*Brief*: Arrange the records as a Markdown table with the columns "No." and "Record Line", numbering each row. Begin at the first line of the records and stop after the line that contains "should pyautogui.click(x=150, y=699).". Omit blank lines and leave the pictures out.

══ Records for the task

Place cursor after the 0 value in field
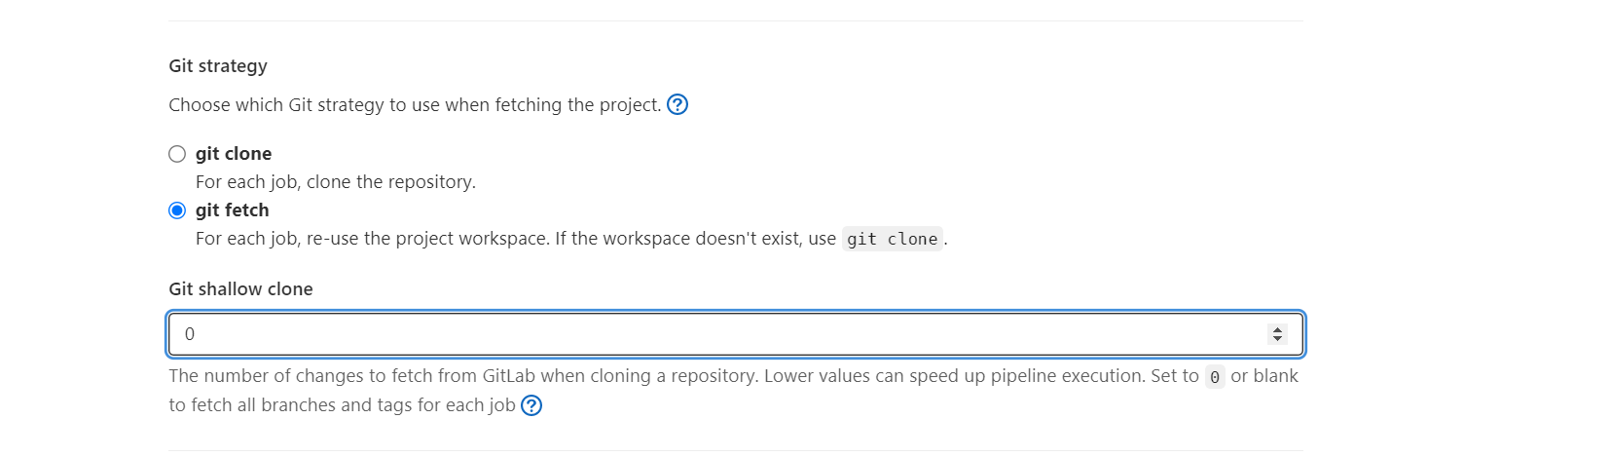This screenshot has height=457, width=1611. [197, 334]
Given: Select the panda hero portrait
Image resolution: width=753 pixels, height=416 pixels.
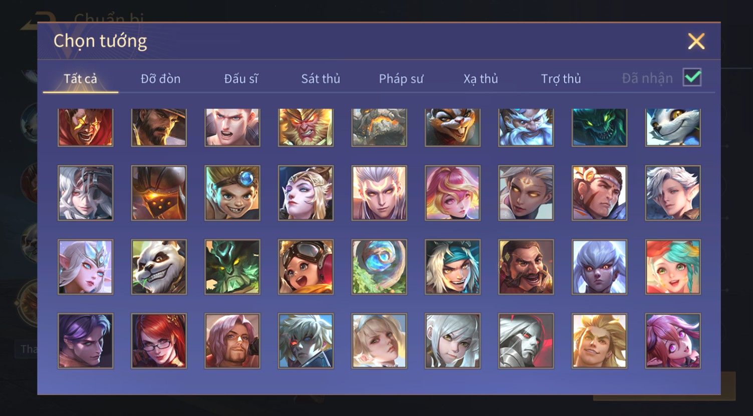Looking at the screenshot, I should [159, 267].
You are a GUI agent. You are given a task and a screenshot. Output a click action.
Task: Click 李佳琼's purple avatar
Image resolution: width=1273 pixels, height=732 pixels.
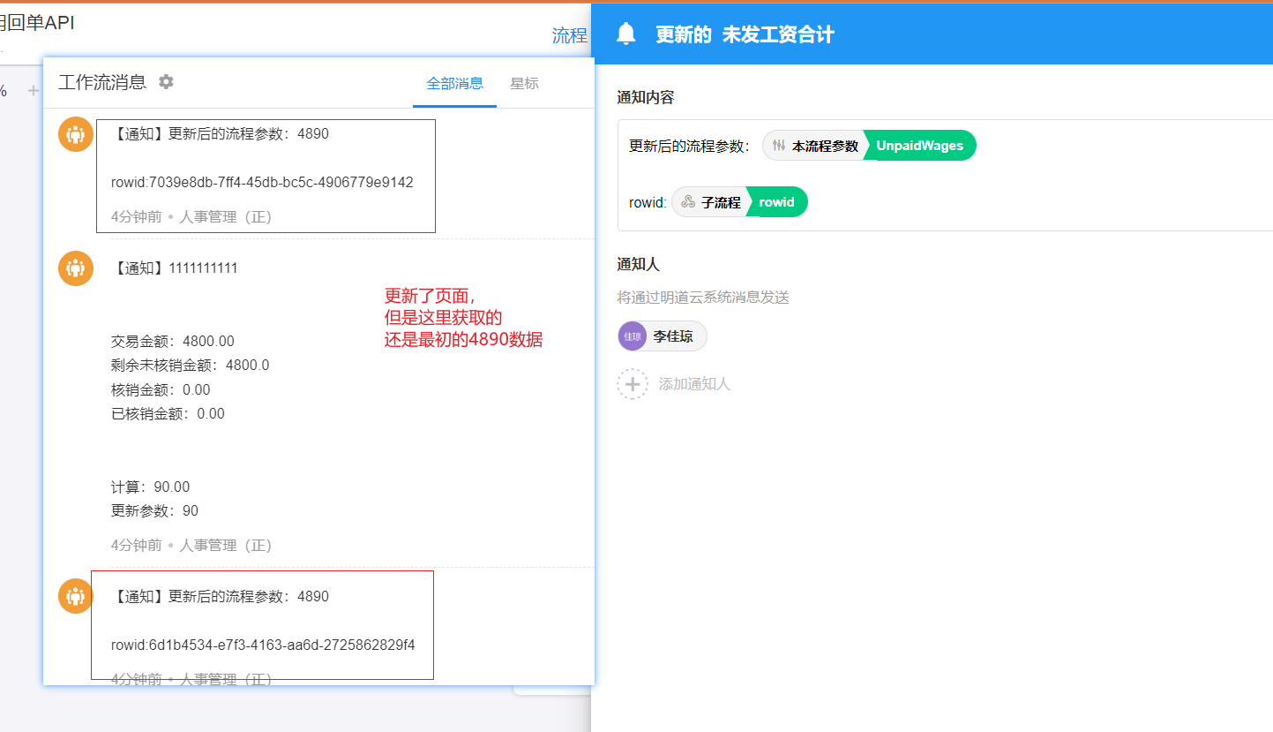(633, 336)
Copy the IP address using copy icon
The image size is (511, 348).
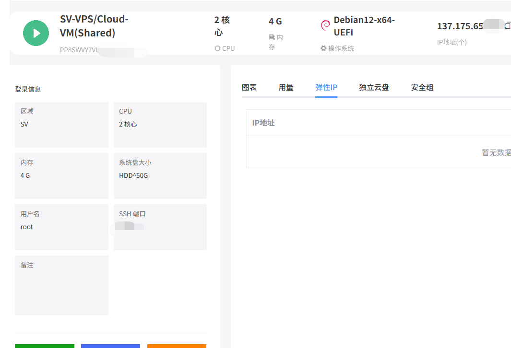[x=508, y=26]
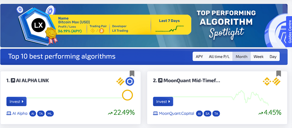The image size is (292, 128).
Task: Click the gold medal ribbon icon
Action: [52, 35]
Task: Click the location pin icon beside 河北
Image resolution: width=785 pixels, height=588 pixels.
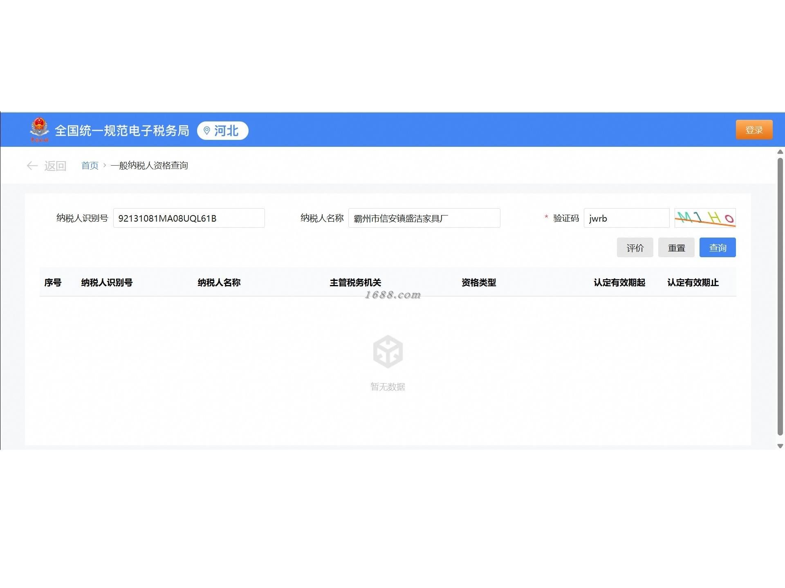Action: pyautogui.click(x=207, y=130)
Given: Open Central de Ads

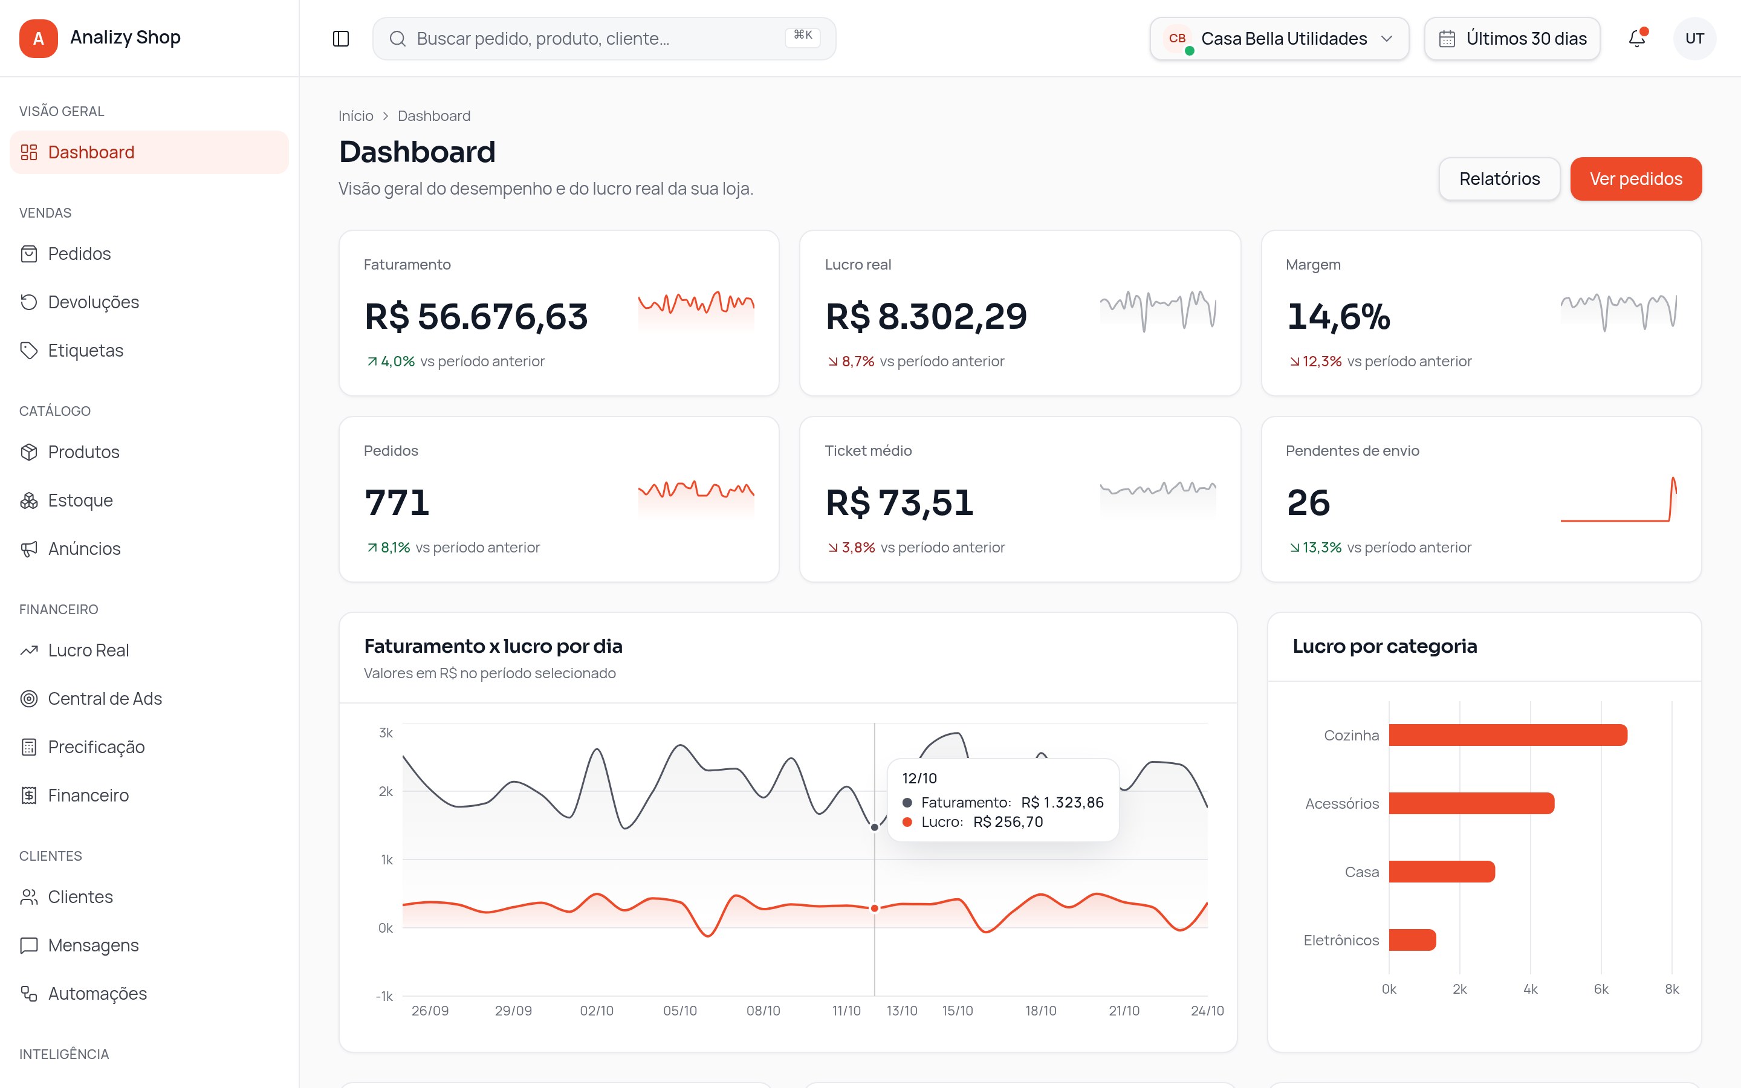Looking at the screenshot, I should pyautogui.click(x=150, y=699).
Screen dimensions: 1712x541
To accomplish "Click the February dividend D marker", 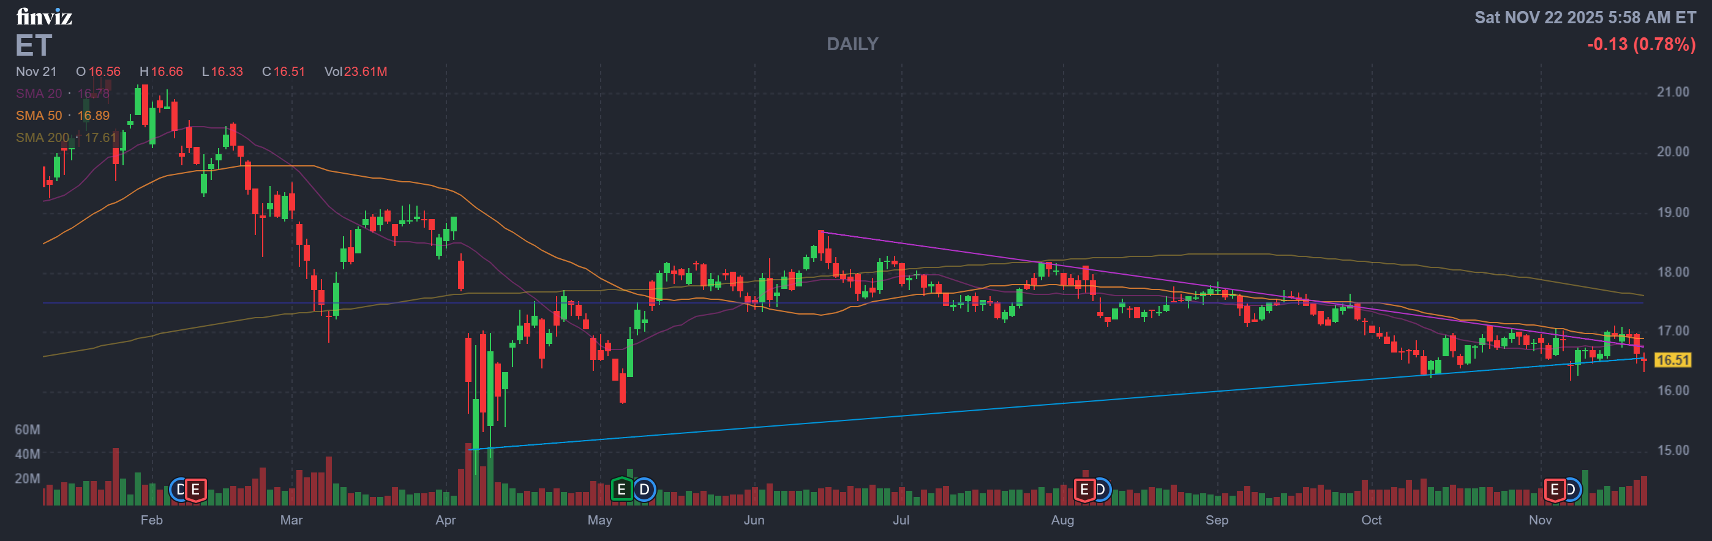I will click(x=179, y=490).
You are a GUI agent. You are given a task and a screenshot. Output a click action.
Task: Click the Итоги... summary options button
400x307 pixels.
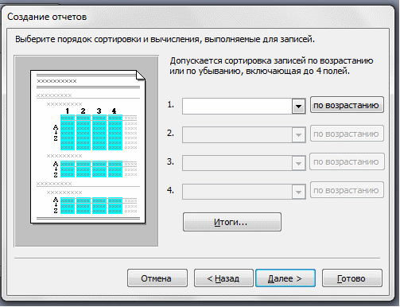(232, 222)
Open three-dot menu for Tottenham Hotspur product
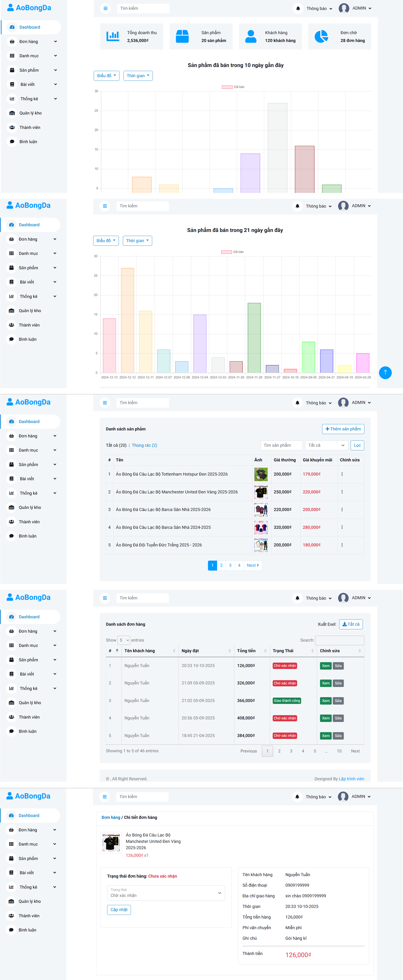The width and height of the screenshot is (403, 980). click(x=342, y=474)
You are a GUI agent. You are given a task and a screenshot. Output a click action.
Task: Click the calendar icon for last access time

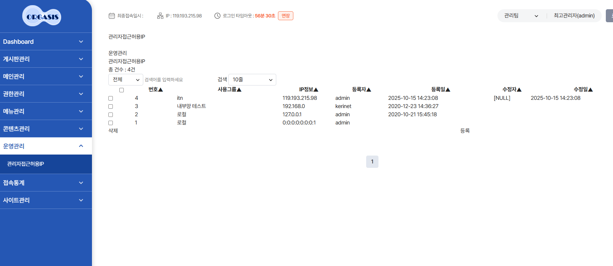coord(111,16)
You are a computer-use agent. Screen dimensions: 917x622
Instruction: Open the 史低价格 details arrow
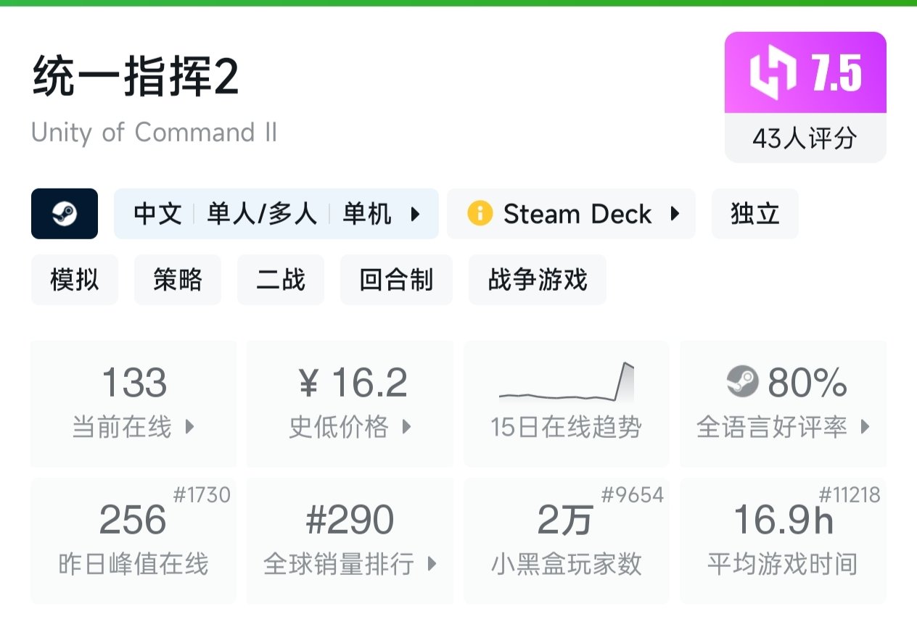[x=406, y=427]
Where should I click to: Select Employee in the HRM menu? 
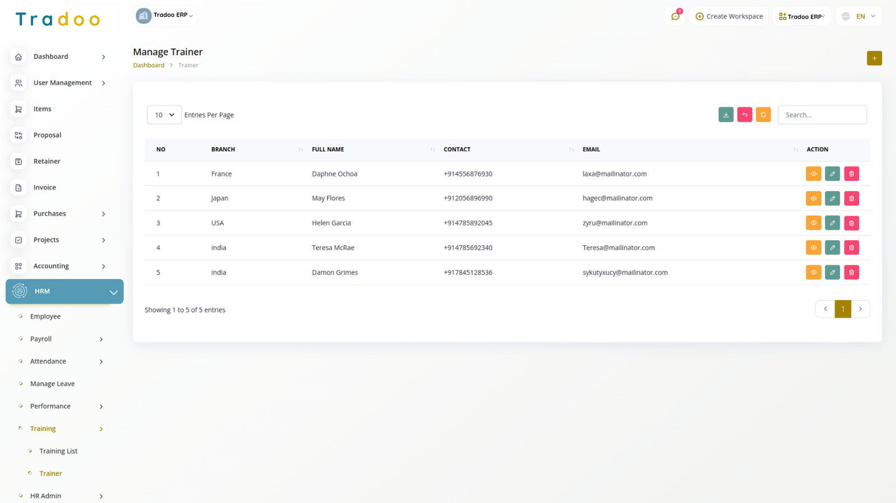[x=45, y=316]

════

*Solved exercise*:
| No. | Record Line |
|---|---|
| 1 | Place cursor after the 0 value in field |
| 2 | This screenshot has height=457, width=1611. [197, 334] |
| 3 | Given: Select the panda hero portrait |
| 4 | Image resolution: width=753 pixels, height=416 pixels. |
| 5 | Looking at the screenshot, I should [159, 267]. |
| 6 | You are a GUI agent. You are given a task and a screenshot. Output a click action. |
| 7 | Task: Click 李佳琼's purple avatar |
| 8 | Image resolution: width=1273 pixels, height=732 pixels. |
| 9 | (633, 336) |
| 10 | Copy the IP address using copy icon |
| 11 | The image size is (511, 348). |
| 12 | [x=508, y=26] |
| 13 | The image size is (292, 128). |
| 14 | Task: Click the gold medal ribbon icon |
| 15 | Action: [52, 35] |
| 16 | Task: Click the location pin icon beside 河北 |
| 17 | Image resolution: width=785 pixels, height=588 pixels. |
| 18 | Action: pyautogui.click(x=207, y=130) |
| 19 | Given: Open Central de Ads |
| 20 | Looking at the screenshot, I should pyautogui.click(x=150, y=699). |